She worked on a pilot study confirming that plasma-derived cfDNA collected at genetic medical centers were of sufficient quality and quantity to be used for ctDNA profiling with commercial assays like Oncomine.
“We’ve had a longstanding collaboration with Thermo Fisher Scientific, which has enabled us to test a lot of the NGS and sample prep automation rolling out. That works well for us for cfDNA work,” said Page.
In collaboration with the Thermo Fisher custom R&D team, Page and her colleagues developed a novel custom NGS panel covering 16 known gene mutations and amplifications in metastatic breast cancer cfDNA, including ESR1 mutations that may predict resistance to endocrine therapy. They also discovered, using the Oncomine breast cfDNA assay, that 34% of patients sampled had at least one identified gene mutation in their cfDNA, with just 3 genes accounting for more than 93% of the mutations in the study.
The more we understand about the genetic drivers of metastatic cancer, the better researchers and clinicians can get ahead of them.
As technology continues to make these assays more accessible and reproducible, researchers like Page continue to advocate for wider patient access from the bench-side by helping to ensure that genetic profiling methods are as reliable, streamlined, and tested as they can be.
Downstream effects
Through all these years that Karen has focused on DNA and breast cancer, not once has her interest in the topic waned.

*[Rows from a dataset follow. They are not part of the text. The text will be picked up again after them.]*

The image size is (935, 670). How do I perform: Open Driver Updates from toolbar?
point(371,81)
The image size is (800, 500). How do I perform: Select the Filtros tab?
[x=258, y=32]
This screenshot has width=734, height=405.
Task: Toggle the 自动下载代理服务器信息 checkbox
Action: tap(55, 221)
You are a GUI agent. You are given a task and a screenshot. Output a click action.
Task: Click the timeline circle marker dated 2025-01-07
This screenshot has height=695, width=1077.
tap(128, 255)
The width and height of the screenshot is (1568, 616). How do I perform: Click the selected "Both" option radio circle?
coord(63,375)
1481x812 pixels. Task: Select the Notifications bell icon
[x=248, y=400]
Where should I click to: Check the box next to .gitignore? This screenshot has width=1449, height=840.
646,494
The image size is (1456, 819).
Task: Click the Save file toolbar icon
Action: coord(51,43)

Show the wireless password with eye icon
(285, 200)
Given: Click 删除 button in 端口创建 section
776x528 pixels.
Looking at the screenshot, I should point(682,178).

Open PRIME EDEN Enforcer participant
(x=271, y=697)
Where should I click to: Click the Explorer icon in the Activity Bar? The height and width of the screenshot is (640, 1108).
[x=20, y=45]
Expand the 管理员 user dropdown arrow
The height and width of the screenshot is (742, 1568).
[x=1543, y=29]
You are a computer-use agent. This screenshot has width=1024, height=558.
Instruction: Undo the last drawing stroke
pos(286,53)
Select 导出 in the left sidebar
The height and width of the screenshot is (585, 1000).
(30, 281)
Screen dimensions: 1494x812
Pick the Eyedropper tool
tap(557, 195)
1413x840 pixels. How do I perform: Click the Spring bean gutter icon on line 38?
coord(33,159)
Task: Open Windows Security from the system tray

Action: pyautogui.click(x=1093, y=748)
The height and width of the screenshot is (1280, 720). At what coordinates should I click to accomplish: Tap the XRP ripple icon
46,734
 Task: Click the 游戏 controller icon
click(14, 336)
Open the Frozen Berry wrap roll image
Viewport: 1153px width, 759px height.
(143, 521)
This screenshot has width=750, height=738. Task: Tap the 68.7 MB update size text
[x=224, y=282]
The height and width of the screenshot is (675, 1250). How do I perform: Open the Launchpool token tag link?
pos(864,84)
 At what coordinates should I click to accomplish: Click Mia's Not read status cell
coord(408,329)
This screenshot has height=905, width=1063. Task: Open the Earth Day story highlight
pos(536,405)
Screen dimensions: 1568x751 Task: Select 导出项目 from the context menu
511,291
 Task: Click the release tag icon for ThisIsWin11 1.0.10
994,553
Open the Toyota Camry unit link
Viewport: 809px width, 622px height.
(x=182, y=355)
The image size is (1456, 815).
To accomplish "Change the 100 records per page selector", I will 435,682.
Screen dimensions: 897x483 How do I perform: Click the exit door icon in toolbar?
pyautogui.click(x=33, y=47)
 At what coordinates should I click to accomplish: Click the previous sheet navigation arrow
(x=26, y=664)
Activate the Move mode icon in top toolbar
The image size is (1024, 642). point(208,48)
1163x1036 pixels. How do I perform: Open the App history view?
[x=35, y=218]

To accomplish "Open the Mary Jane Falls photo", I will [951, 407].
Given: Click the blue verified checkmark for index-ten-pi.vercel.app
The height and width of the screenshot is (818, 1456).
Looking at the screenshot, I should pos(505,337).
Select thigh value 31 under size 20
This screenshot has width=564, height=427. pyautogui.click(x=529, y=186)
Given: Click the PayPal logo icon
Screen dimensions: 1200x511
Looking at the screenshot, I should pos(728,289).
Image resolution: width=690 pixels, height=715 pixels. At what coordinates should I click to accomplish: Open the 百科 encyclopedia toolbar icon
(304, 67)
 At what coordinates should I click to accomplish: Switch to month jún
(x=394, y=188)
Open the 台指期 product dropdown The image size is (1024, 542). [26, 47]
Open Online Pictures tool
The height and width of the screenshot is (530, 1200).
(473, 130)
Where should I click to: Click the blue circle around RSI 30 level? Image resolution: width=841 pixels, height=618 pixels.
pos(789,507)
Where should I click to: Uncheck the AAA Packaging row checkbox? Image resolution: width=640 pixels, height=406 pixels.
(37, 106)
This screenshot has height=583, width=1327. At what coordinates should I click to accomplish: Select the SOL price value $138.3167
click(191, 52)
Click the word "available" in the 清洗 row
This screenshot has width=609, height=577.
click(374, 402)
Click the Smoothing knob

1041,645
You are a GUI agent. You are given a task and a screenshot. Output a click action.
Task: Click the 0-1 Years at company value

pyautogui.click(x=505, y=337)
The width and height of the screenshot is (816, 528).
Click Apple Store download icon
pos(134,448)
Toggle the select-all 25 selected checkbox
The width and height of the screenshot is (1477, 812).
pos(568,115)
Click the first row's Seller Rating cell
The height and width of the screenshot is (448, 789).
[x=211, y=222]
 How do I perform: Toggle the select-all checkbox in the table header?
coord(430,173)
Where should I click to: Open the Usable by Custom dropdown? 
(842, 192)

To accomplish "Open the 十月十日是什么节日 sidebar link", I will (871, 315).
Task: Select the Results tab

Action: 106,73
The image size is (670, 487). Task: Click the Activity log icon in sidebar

Her career has been driven by questions like, ‘how can we improve on that?’ and ‘what’s next?’
For one, a new generation of scientists is now branching out to consider the synergies of other cancer biomarkers in the liquid biopsy landscape including CTCs, circulating RNAs, and extracellular vesicles. Combining these markers with ctDNA could be the future of early detection.
She’s excited for it all.
“It’s exciting to see how far we’ve come, but really exciting to see how far we can still go in this area to give all patients as much benefit as possible – to move the disease as far back as possible,” she said. “What can we do in the early stage setting of the disease? Can we offer people a lower chance of undergoing surgery or chemotherapy and therefore potentially avoiding its toxic side effects? Can we use this not just for detection, but for monitoring people all the way along their cancer journey?”
“There are so many things that are still to come, and that’s what excites me the most.”
Watch Dr. Karen Page’s presentation about liquid biopsy in breast cancer management »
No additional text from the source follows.